Insta360 built its reputation on 360-degree cameras. The
Luna Ultra is something new — the company's
first dedicated pocket gimbal, co-engineered with Leica, and aimed squarely at creators who've been choosing between the DJI Osmo Pocket 4 and a mirrorless system with nowhere in between. At $769.99, it costs more than any Osmo Pocket. It also does things the Osmo Pocket can't.
Summary
- Dual Leica Summicron lenses: 1-inch 8K primary sensor at f/1.8 (20mm equivalent) plus a 1/1.3-inch telephoto at f/2.0 (60mm equivalent) with up to 6x lossless and 12x digital zoom.
- Detachable 2-inch OLED touchscreen: Works as a remote monitor and controller up to 20 meters away — the standout hardware differentiator in this segment.
- 8K/30fps video, 4K/120fps, Dolby Vision, 10-bit I-Log: Full professional video toolkit in a pocketable form factor.
- 3-axis mechanical stabilization with Deep Track 5.0: Subject tracking, Auto Tracking, Group Tracking, and Smart Framing included.
- Available now at $769.99: Cosmic Black and Stellar White, sold via Insta360 Store, Amazon, Best Buy, and B&H Photo.
The Leica Partnership: More Than a Logo
Leica's involvement here goes beyond branding. The Luna Ultra uses Leica Summicron lenses on both cameras — the same optical designation Leica applies to its own premium rangefinder glass. Three Leica color profiles ship in the camera: Natural, Vivid, and Chrome. These aren't Instagram filters. They're calibrated looks built from Leica's film and digital color science, the same profiles available on Leica's own Q-series cameras. Whether that heritage translates into measurably better footage than a competing pocket camera is something reviewers will test in coming weeks. The spec sheet at least gives it a credible foundation.
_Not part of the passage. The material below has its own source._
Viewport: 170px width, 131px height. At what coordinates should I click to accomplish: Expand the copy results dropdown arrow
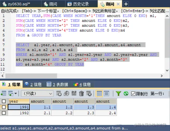click(x=16, y=93)
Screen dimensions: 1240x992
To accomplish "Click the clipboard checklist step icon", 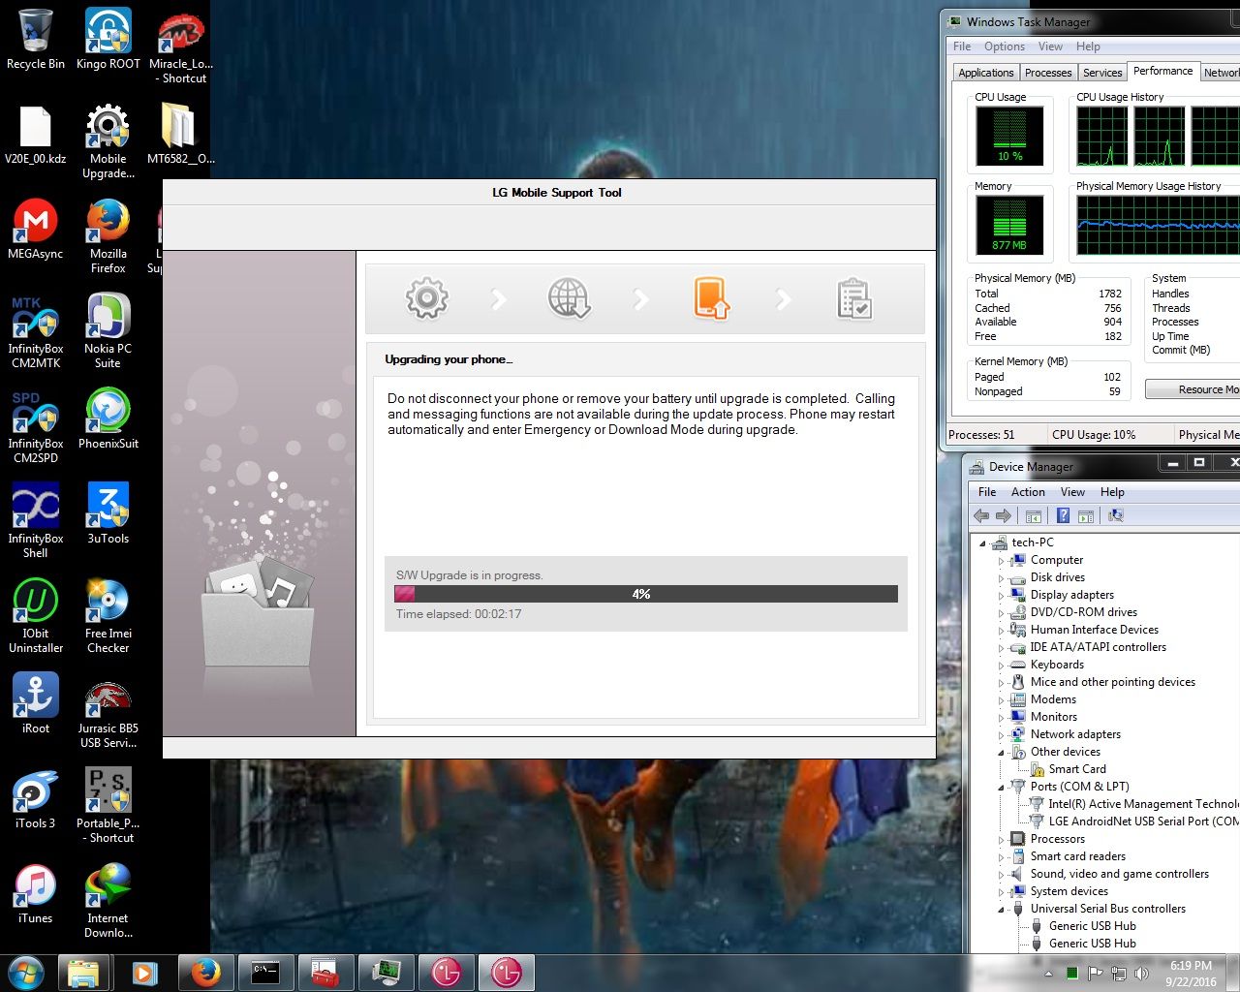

The Detachable Screen Is the Real Innovation
DJI's
Osmo Pocket 4 has a fixed screen. The Luna Ultra's 2-inch OLED detaches and functions as a wireless remote monitor up to 20 meters away at HD resolution — meaning a solo creator can mount the camera on a tripod or low angle and frame shots from across a room. That's a workflow advantage no other pocket gimbal currently offers. The screen switches between portrait and landscape orientations and doubles as the main control interface when attached.
The Numbers
At 235g in Stellar White, it's heavier than the Osmo Pocket 4. The 1,550mAh battery claims four hours of use. Built-in storage is 47GB with microSD support up to 1TB. The four-microphone array handles audio, with a built-in wind guard for outdoor recording. Magnetic filter and lens mounts support accessories including a wide-angle lens expanding the field of view to 108 degrees. Wi-Fi 6 handles connectivity on the main unit.
I suppose the honest comparison is this: the
DJI Osmo Pocket 4 tops out at 4K and costs around $540. The Luna Ultra shoots 8K, adds a second Leica lens, and ships with a detachable OLED remote for $230 more. Whether that gap is worth it depends entirely on your use case.